Alfio Spina, Nicola Boari, and Pietro Mortini
Nicola Boari, Alfio Spina, Lodoviga Giudice, Francesca Gorgoni, Michele Bailo, and Pietro Mortini
Advantages of the fronto-orbitozygomatic (FOZ) approach have been reported extensively in the literature; nevertheless, restoration of normal anatomy and the esthetic impact of surgery are increasingly important issues for patients and neurosurgeons. The aim of this study was to analyze functional and cosmetic outcomes in a series of 169 patients with different pathologies who underwent surgery in which the FOZ approach was used.
Between January 2000 and December 2014, 250 consecutive patients underwent surgery with an FOZ approach as the primary surgical treatment.

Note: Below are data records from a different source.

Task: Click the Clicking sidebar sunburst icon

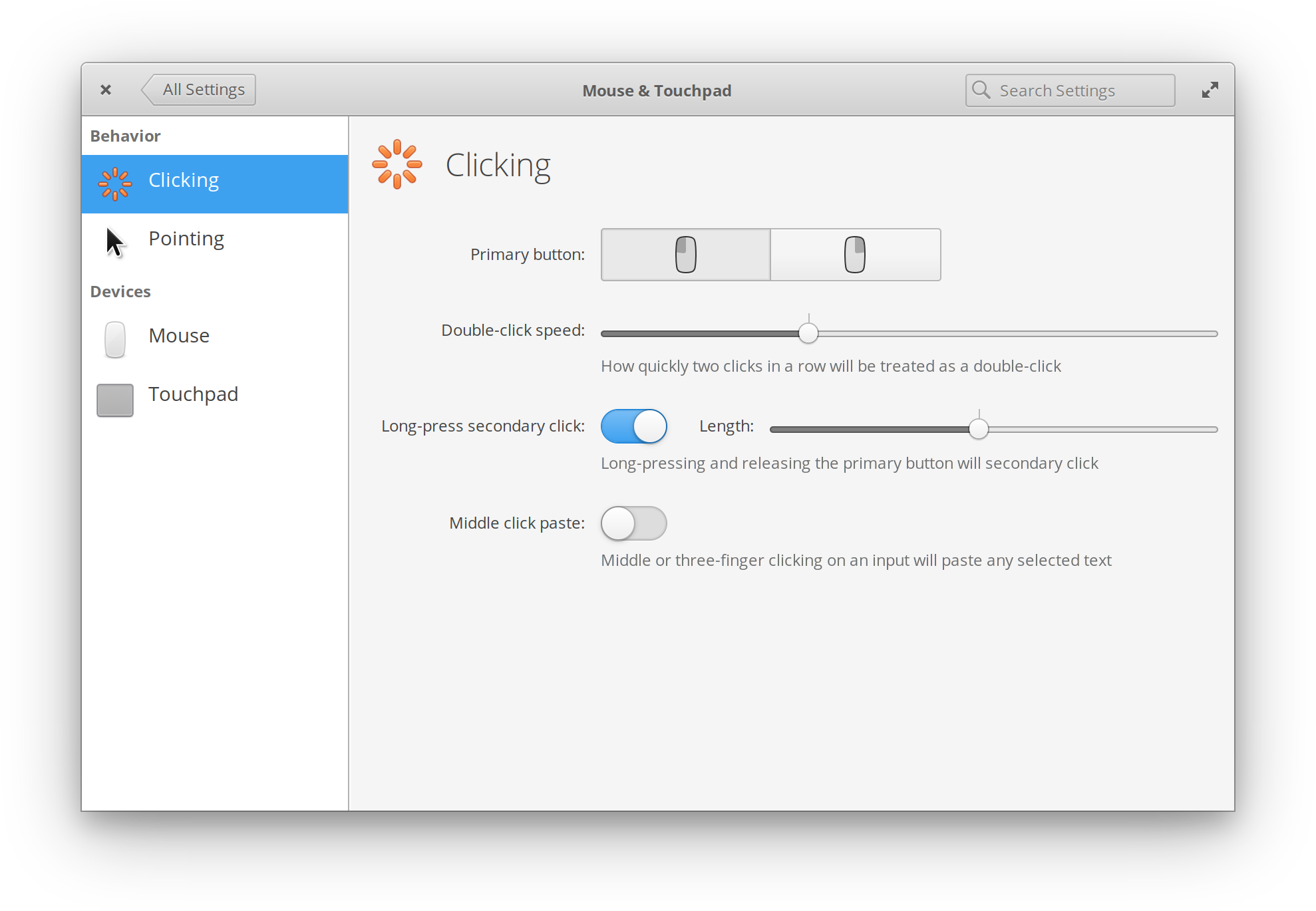Action: tap(114, 184)
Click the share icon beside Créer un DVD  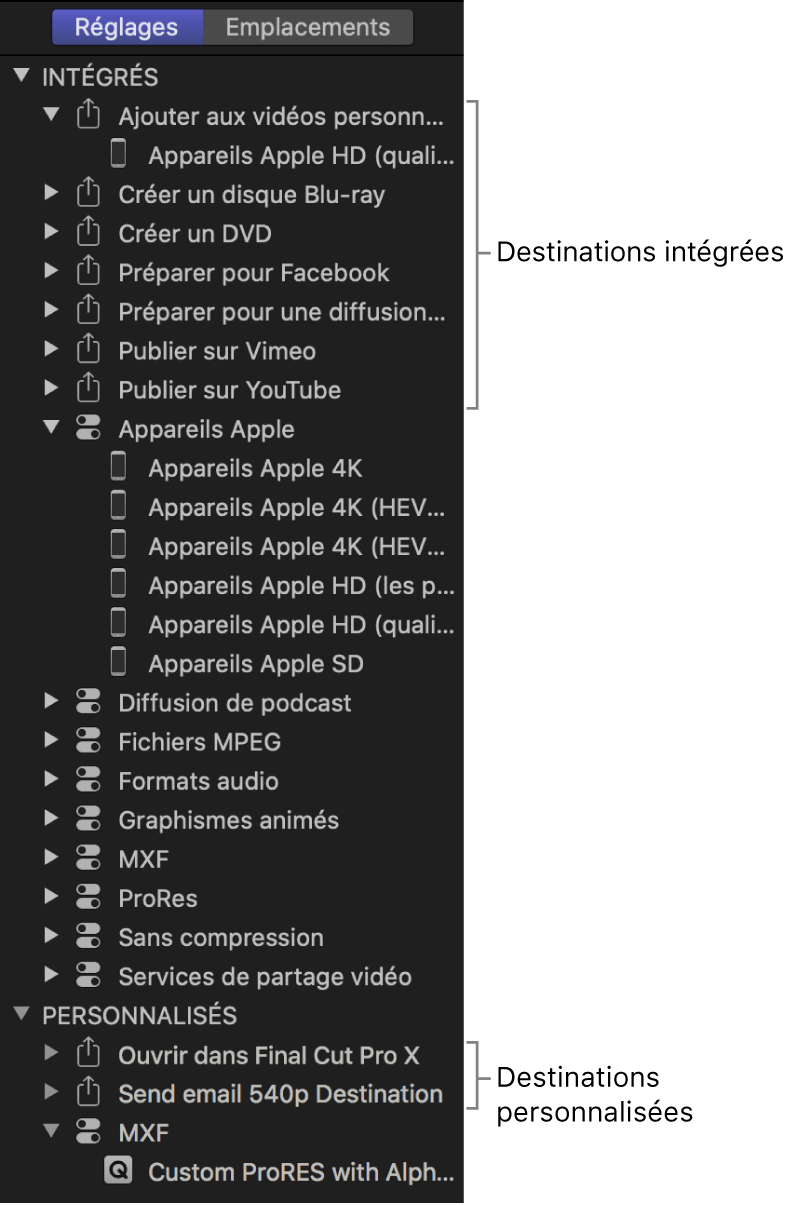point(89,234)
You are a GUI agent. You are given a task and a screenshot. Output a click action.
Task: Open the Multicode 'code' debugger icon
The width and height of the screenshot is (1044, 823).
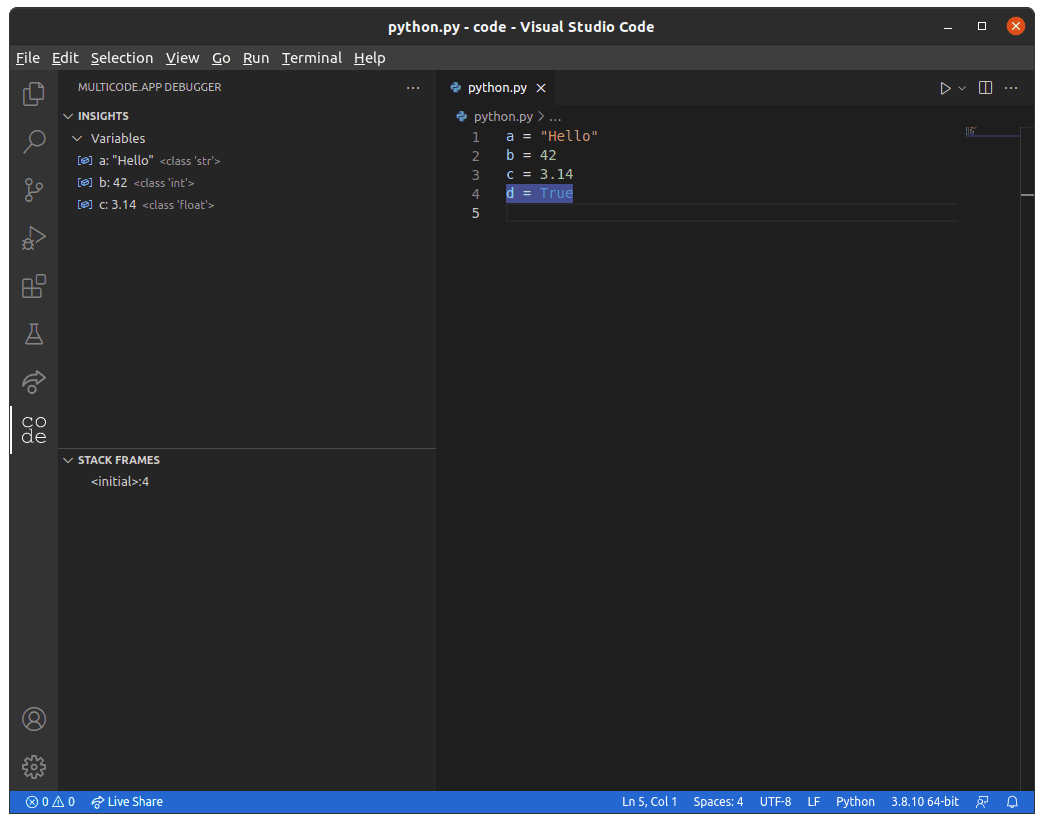point(33,430)
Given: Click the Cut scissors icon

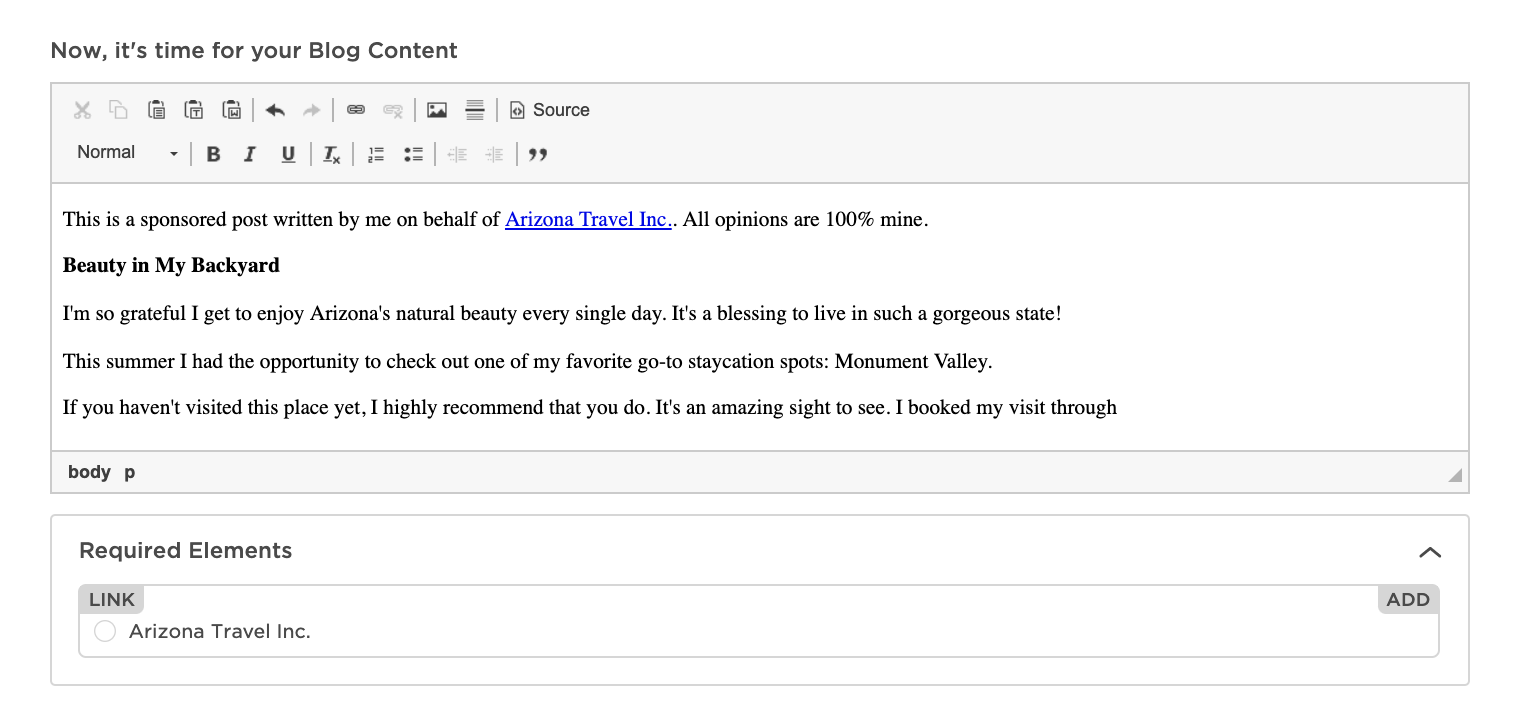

Follow-up data were available for only 169 patients; 103 (60.9%) of these patients were female and 66 (39.1%) were male, and their ages ranged from 6 to 77 years (mean 46.9 years; SD 15.6 years). Mean follow-up time was 66 months (range 6–179 months; SD 49.5 months). Evaluation of clinical outcomes was performed with a focus on 4 main issues: surgical complications, functional outcome, cosmetic outcome, and patient satisfaction. The additional time needed to perform orbitotomy and orbital reconstruction was also evaluated.
The permanent postoperative complications included forehead hypesthesia (41.4%) and dysesthesia (15.3%), frontal muscle weakness (10.3%), exophthalmos (1.4%), enophthalmos (4.1%), diplopia (6.6%; 2% were related to surgical approach), and persistent periorbital and eyelid swelling (3%). Approximately 90% of the patients reported subjectively that surgery did not affect their quality of life or complained of only minor problems that did not influence their quality of life significantly. The mean time needed for orbitotomy and orbital reconstruction was approximately half an hour.
Comprehensive knowledge of the potential complications and overall clinical outcomes of the FOZ approach can be of great utility to neurosurgeons in balancing the well-known benefits of the approach with potential additional morbidities.